How will Milwaukee keep its core intact?

Maybe by unloading Tony Snell ($11,592,857 salary next season, $12,378,571 player option the following season) or Ersan Ilyasova ($7 million salary next season, $7 million unguaranteed the following season).

Marc Stein of The New York Times:

With Bird Rights for Middleton, Brogdon and Mirotic, Milwaukee faces no salary-cap restrictions on keeping just those three. The only cost is real dollars, including potential luxury-tax payments.

It’s trickier with Lopez. Giving him the non-taxpayer mid-level exception (which projects to be about $9 million) – the most they can pay without opening cap space – would hard-cap the Bucks at a projected team salary of about $138 million. That could be a difficult line to stay under.

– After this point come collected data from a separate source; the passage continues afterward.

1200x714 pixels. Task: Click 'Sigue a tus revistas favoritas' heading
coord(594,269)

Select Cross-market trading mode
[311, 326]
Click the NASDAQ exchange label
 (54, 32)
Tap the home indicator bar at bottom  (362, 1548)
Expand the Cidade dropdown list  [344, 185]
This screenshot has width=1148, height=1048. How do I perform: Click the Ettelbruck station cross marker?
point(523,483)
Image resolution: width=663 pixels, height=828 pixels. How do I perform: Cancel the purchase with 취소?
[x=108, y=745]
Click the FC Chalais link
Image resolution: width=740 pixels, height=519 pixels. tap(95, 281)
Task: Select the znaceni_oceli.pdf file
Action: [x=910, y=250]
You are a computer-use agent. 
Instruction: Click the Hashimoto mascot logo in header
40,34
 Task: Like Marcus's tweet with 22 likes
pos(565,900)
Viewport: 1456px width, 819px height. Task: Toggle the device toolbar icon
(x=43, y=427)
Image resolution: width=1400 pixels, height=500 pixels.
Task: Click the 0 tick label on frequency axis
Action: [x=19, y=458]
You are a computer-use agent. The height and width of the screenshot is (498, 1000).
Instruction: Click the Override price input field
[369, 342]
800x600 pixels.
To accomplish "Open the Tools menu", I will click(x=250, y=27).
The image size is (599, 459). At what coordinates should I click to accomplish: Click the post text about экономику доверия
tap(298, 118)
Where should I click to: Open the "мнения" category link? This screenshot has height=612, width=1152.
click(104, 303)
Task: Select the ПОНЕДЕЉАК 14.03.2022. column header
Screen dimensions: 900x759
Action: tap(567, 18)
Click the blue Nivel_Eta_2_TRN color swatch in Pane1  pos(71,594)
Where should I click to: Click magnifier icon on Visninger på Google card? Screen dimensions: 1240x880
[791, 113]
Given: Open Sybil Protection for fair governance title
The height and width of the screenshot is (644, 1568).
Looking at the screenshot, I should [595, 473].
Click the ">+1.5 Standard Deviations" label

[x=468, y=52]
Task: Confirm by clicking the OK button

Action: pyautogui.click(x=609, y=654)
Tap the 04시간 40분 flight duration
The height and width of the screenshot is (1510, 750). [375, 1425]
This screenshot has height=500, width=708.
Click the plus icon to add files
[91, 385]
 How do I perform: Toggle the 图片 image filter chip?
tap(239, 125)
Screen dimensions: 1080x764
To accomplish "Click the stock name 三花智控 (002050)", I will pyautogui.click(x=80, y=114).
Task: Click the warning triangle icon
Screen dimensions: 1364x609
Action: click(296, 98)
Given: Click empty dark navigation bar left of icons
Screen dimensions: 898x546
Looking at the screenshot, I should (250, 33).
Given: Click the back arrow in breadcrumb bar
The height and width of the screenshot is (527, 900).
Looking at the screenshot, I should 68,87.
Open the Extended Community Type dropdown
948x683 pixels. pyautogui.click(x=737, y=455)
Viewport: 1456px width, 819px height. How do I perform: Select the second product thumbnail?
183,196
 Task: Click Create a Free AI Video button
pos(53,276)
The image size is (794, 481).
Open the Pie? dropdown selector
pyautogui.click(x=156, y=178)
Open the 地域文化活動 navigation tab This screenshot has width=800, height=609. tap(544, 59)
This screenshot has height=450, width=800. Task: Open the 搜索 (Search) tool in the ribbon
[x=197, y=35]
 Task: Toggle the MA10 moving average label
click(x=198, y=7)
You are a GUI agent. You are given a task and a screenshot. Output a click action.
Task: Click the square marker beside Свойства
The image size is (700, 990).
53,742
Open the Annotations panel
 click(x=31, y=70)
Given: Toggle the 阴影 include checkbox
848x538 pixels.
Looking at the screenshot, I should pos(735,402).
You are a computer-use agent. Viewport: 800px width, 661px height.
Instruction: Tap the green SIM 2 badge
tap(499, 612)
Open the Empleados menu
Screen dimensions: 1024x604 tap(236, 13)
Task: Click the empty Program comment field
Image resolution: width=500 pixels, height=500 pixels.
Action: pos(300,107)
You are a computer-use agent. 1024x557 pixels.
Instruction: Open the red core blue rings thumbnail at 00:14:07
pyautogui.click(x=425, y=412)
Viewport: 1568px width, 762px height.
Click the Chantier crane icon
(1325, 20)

Unless Snell or Ilyasova are off the books.

Neither player has a desirable contract, which is why Milwaukee is shopping them with a draft pick attached. But both can still contribute. Ilyasova is a smart veteran power forward who shoots well from outside and takes a lot of charges. Snell is also a good outside shooter, and though his all-around game is lacking, there’s a dearth of helpful wings around the league.

The Bucks have the No. 30 pick in Thursday’s draft. They could select on behalf of another team then trade the draft rights. The Stepien rule applies only to future drafts.

Beyond that pick, Milwaukee is short on tradable draft picks. The Bucks have already traded two protected future first-round picks and their next three second-rounders. Dealing another first-rounder would require complex protections. Perhaps, a distant second-rounder is enough.

It’s important for Milwaukee to figure this out. Giannis Antetokounmpo likes this core group, and everyone is watching his level of satisfaction with the Bucks as his super-max decision approaches.